CPU benchmark finding: Mojo vs Numba sensitive to default thread/runtime behavior — best practices for Mojo defaults?

Hi Mojo team,

I’ve been benchmarking Mojo against NumPy/Numba/JAX/CuPy on a single HPC node (96 cores visible, H100s present), mostly with xarray-backed weather data and float64 kernels.

I’m seeing a consistent pattern on CPU stencils (e.g., 2D Laplacian / grad2d):

  • Mojo is very strong vs NumPy.

  • Mojo can be close to or better than Numba at some sizes.

  • But results are sensitive to runtime/thread defaults, and Numba behavior changes a lot depending on environment/thread setup.

I added a controlled sweep (multiple sizes, p50/p90/mean, repeated trials) and standardized envs (NUMBA_NUM_THREADS, OMP_NUM_THREADS) for fairness. This made outcomes much more stable and changed conclusions for some sizes.

My questions for Mojo runtime/compiler experts

  1. What are Mojo’s default CPU threading/scheduling policies for parallelize?

    • How is worker count chosen by default?

    • Is it based on logical cores, affinity mask, cpuset, or something else?

    • Is there work-stealing / chunking policy documentation?

  2. Is there a Mojo-native equivalent of “set thread count” at runtime (like Numba’s set_num_threads) that users should call explicitly in benchmarks and production?

  3. Could Mojo expose a stronger default policy for CPU kernels in shared HPC environments (NUMA/cgroups/cpuset) so users get stable near-optimal behavior without manual tuning?

  4. Are there recommended env vars or flags today for:

    • worker count,

    • chunk size / grain size,

    • affinity / pinning,

    • scheduler mode (throughput vs latency)?
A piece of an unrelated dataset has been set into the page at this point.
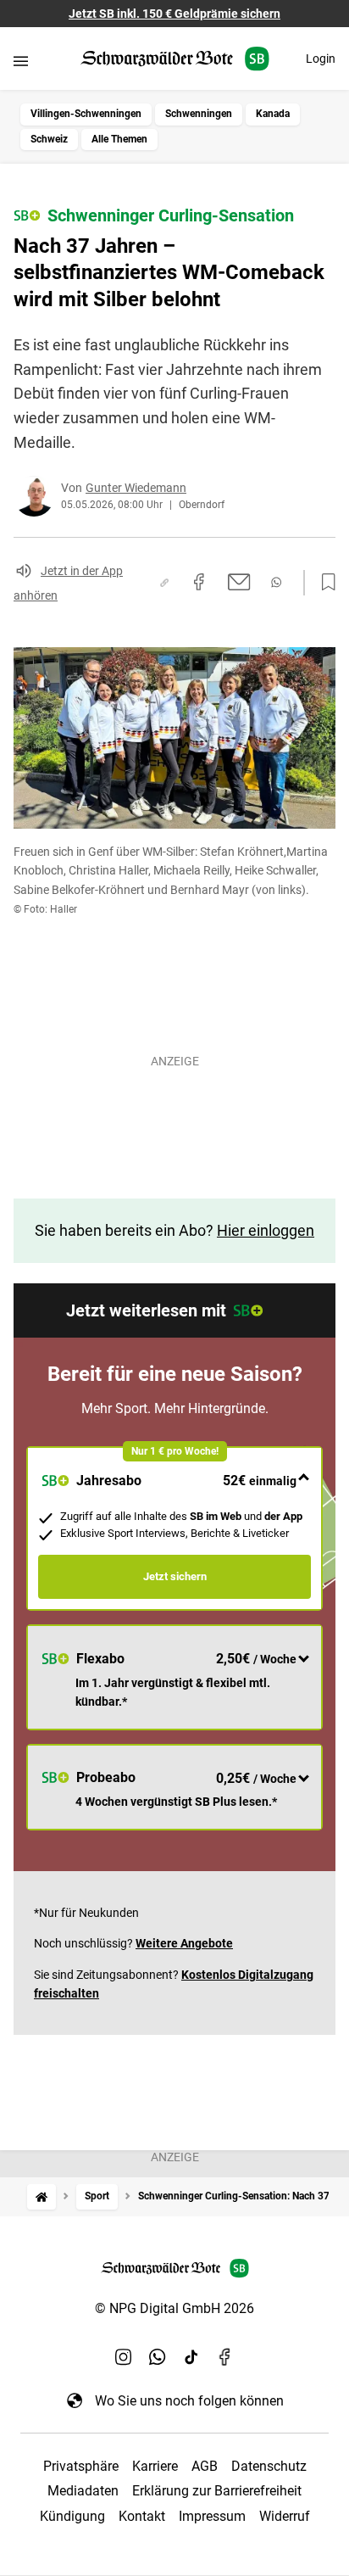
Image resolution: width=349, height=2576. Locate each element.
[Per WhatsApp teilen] (276, 582)
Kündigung (72, 2516)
  5. Compiler/codegen side: for memory-bound stencils, are there known current limitations or preferred patterns to help auto-vectorization and vector stores in Mojo?

Why I’m asking

From a user perspective, Numba feels “optimized by default” more often for this class of CPU kernels, while Mojo appears to benefit from more explicit runtime control and kernel shaping. I’d love guidance on:

  • best-practice defaults today,

  • and whether Mojo could adopt smarter out-of-the-box CPU runtime defaults so users get closer to peak performance without manual setup.

If useful, I can share a minimal reproducer (Laplacian kernel + sweep harness).

Thanks!

2 Likes

CPU has been a little neglected in Mojo, so it’s not really at a place I’m super happy with. Right now, there’s a lack of numa awareness, and it’s thread per core (ignoring little cores on BIG.little architectures) without work stealing. Mojo should respect cpuset, but I don’t know if it’s actually documented to respect anything else. You can control the worker count for parallelize by passing different counts of num_workers, and it will hand each worker num_work_items / num_workers tasks.
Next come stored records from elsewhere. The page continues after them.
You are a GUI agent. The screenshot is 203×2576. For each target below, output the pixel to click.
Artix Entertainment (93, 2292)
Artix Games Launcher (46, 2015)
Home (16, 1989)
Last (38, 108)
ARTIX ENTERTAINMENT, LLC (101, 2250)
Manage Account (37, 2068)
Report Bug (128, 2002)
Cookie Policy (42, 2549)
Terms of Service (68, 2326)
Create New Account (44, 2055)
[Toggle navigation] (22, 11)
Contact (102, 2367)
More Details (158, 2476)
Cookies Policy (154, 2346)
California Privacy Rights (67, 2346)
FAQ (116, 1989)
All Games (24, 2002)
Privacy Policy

Quite honestly, Mojo hasn’t put a lot of effort into the CPU side so a lot of thing are much slower than they should be and it don’t handle CPUs (especially modern ones with split L3) very well by the standards that Mojo tries to hold itself to. At present, you’re effectively looking at a very naive implementation of threading, to the degree that I’m surprised Mojo is holding up at all.

MAX, the graph compiler, may be slightly better at handling NUMA due to some recent work and is also generally a decent amount faster than normal Mojo since it allows the compiler to focus on just mathematical operations. Some of the CPU-based HPC work I’ve tossed at MAX (mainly plasma simulations) has substantially outperformed existing libraries used by my institution, so I’d highly recommend using it if you aren’t already.
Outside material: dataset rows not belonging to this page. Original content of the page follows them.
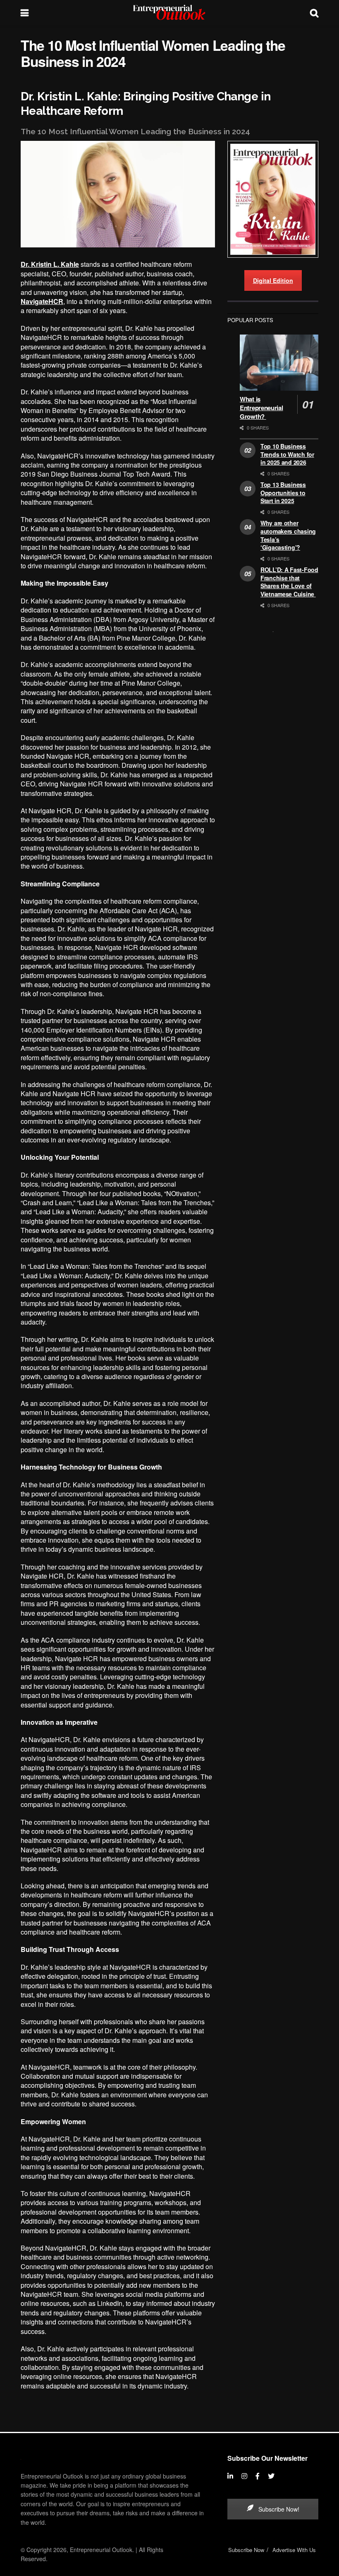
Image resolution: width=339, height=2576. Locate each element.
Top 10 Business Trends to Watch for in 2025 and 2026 (287, 454)
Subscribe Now (246, 2550)
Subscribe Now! (278, 2509)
Mojo does not have autovectorization. Right now, doing it properly is still basically an unsolved problem, so instead it was decided to go the route of building the entire language around portable SIMD. If you’re familiar with highway or xsimd, it’s a bit like that, except that the entire language and standard library is designed around it. If you’re using UnsafePointer, store has a width parameter. This was done so that users always get the behavior they expect, instead of having to hope that the compiler can figure out what they meant to do, without sacrificing portability like using intrinsics asks you to.

Absolutely. One of the proposals I’ve put forwards, for when the language is a bit more complete is to allow users to make use of hwloc (from OpenMPI) data at compile time. This would allow for you to metaprogram kernels for arbitrary NUMA topologies. Given that Mojo, via MAX’s JIT, can have access to information about work sizes at compile time, this should enable library developers to make more informed decisions about whether using multiple threads/chiplets/sockets is warranted for a particular specialization of a kernel. My hope here is to make the kind of environment variable tuning you’re talking about less necessary, since it kernel authors can write code to work through their process to design a kernel for one particular input shape, on a particular piece of hardware.

2 Likes

Thank you for clarifying.

I am so excited for the future of Mojo but can you perhaps clarify how hard it would be for Mojo/Max to be available for CUDA 12 and say driver 550+ as they are right now (stdetc included)?

I don’t think there’s a lot stopping it. The upgrades to CUDA 13 were mainly for DGX Spark compatibility as far as I’m aware. I’ll point you to @BradLarson for what Modular can do for you here.

The claim is valid. Mojo doesn’t have to hope the compiler handles loop parallelization. But since we have MLIR we can still sneak in auto-vectorization in Mojo.:joy:

To use MAX and Mojo with an older NVIDIA driver or CUDA version, you need to first install the CUDA toolkit for your local version of CUDA and then set the environment variable MODULAR_NVPTX_COMPILER_PATH to the path where your toolkit installed ptxas :

export MODULAR_NVPTX_COMPILER_PATH=/usr/local/cuda/bin/ptxas

That’ll let you use whatever NVIDIA driver and CUDA version you have on your system. I’ve used that successfully across Mojo and MAX with CUDA 12 and driver versions older than 550.

1 Like

I work on an HPC where I can not install or update anything and I tried setting MODULAR_NVPTX_COMPILER_PATHbased on a readlink -f "$(which ptxas)" but that still did not let me unfortunately.

I just answered so nobody tries this and wastes their time :slight_smile:

For

(runtime unavailable: At oss/modular/mojo/stdlib/std/gpu/host/device_context.mojo:3290:17: MAX doesn't support your current NVIDIA GPU driver. MAX requires a minimum driver version of 580 and CUDA version 13.0. Your driver version is 570.124.06)

I did

export MODULAR_NVPTX_COMPILER_PATH=/usr/local/cuda-12.8/bin/ptxas

And got

(runtime unavailable: At oss/modular/mojo/stdlib/std/gpu/host/device_context.mojo:1915:17: CUDA call failed: CUDA_ERROR_INVALID_IMAGE (device kernel image is invalid)

I think that might be an unfortunate side-effect of compilation caching. When you hit the first error, it had attempted to compile binaries for CUDA 13, but setting the environment variable doesn’t invalidate the cache and so it tried to use those with your CUDA 12 driver.

If you’re in a Pixi environment, you can run a pixi clean to wipe the local caches and rebuild with that environment variable set. Otherwise, they’re sometimes located in ~/.modular/cache/ and can be deleted and re-built. You can also change your Mojo or MAX code to trigger a rebuild. Sorry about the hassle, changes in environment variables don’t yet register as cache invalidation conditions for compiled Mojo code.